SHORT PROBLEM.
Reproduce every line of the material below, requests included, but omit the pictures. Offset each coordinate in the answers by -145.

DATA EXCERPTS.
* * * * *
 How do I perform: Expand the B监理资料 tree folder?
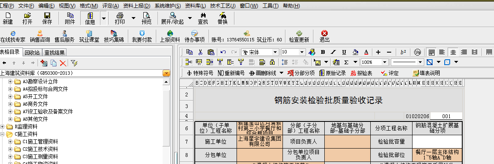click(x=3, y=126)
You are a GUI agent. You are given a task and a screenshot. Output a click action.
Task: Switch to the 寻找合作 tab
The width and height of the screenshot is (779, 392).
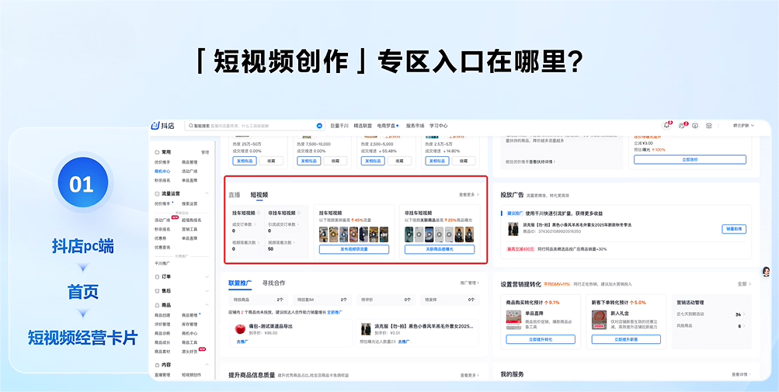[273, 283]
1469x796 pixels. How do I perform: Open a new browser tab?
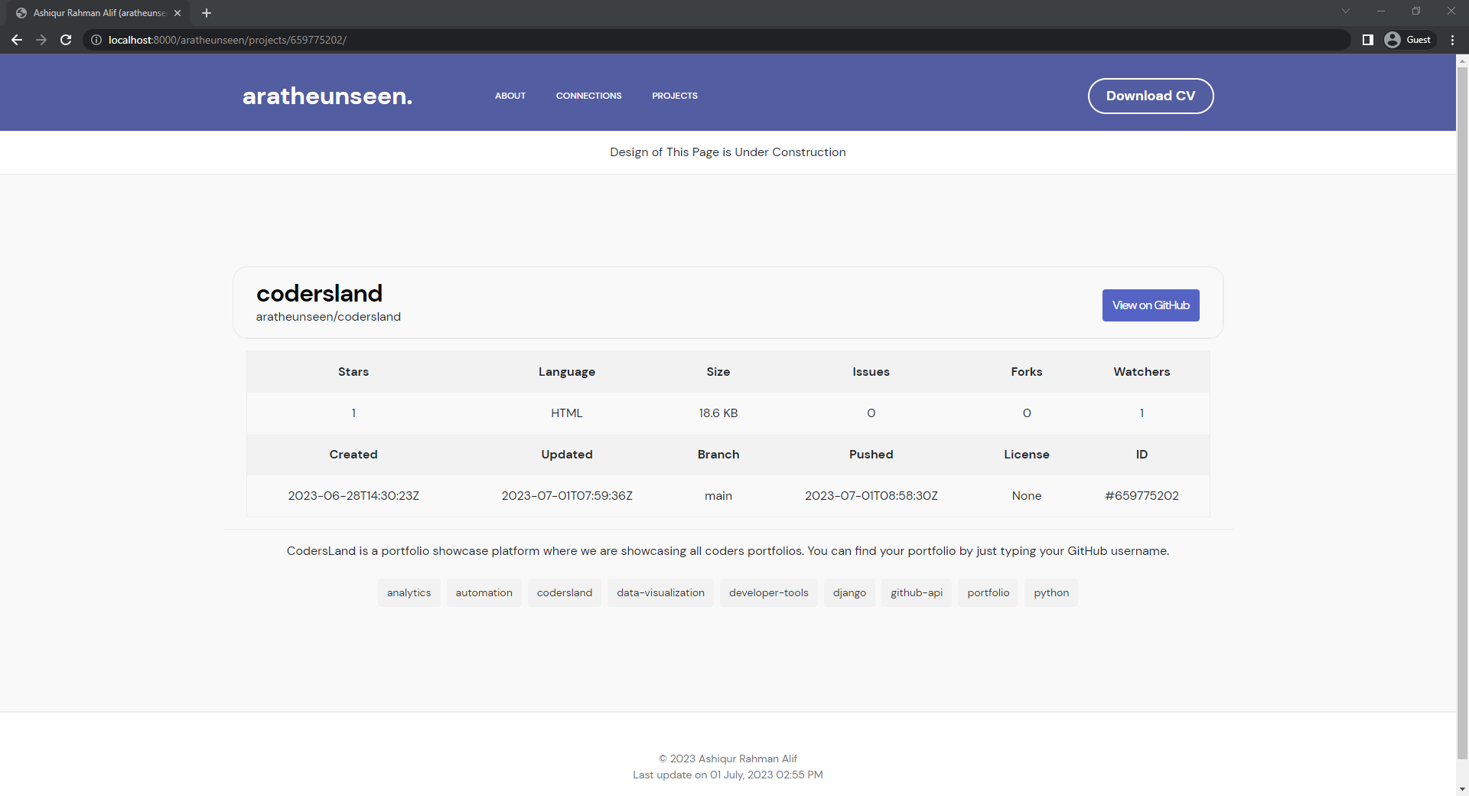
* * * * *
RESULT OF THE EXERCISE.
 How do I perform: Expand the B监理资料 tree folder?
click(x=-142, y=-19)
You are a GUI agent. You are given a task and a screenshot. Output a click action.
Task: Switch to the 寻找合作 tab
The width and height of the screenshot is (779, 392).
[128, 138]
1469x796 pixels. How do I perform: Open a new browser tab?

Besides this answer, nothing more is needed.